__Texte fourni__.
/---

Le pigeonnier désigne, quant à lui, plus exactement une extension ou l'aménagement d'un bâtiment existant, également pour l'élevage des pigeons. Donc, sur notre région des Côtes d'Armor, ce qu'on, traditionnellement, appelle 'Pigeonnier ' est en réalité un 'colombier' puisque la plupart des édifices sont des tours indépendantes.

A noter cependant que les cartes 'IGN' utilisent, à tort, le repère 'Pig' pour Pigeonnier alors que la plupart du temps, c'est d'un colombier qu'il s'agit.

Un colombier ne concerne naturellement surtout pas un élevage de colombes !

 

 

Pourquoi élever des pigeons ?

1 - Les pigeons étaient utilisés pour leur chair, pour le dressage des faucons à la chasse, mais aussi pour porter des messages.

Cette fonction de courrier fera du pigeon un instrument de pouvoir, et cela explique en grande partie le privilège de colombier accordé aux nobles durant l'époque médiévale.

\---

__Consigne__. Recopiez sans rien changer, dans le texte sur les colombiers, tout le passage qui va de « A noter cependant » jusqu'à « colombier qu'il s'agit. ». Le listing ne joue aucun rôle dans ce travail.

__Données fournies__.
/---

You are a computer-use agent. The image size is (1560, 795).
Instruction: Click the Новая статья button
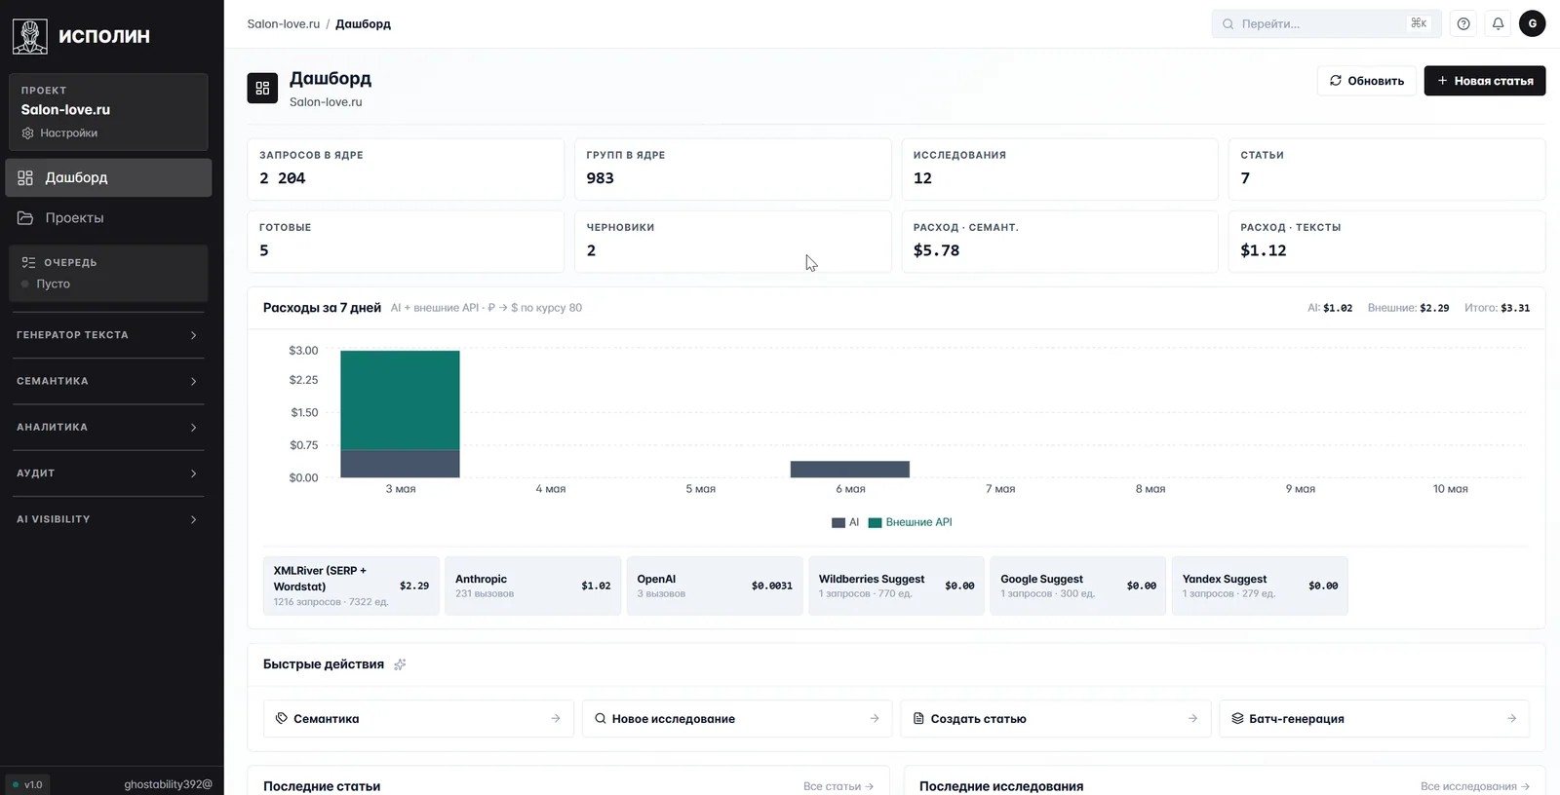tap(1485, 81)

\---

__Exercice terminé__.
A noter cependant que les cartes 'IGN' utilisent, à tort, le repère 'Pig' pour Pigeonnier alors que la plupart du temps, c'est d'un colombier qu'il s'agit.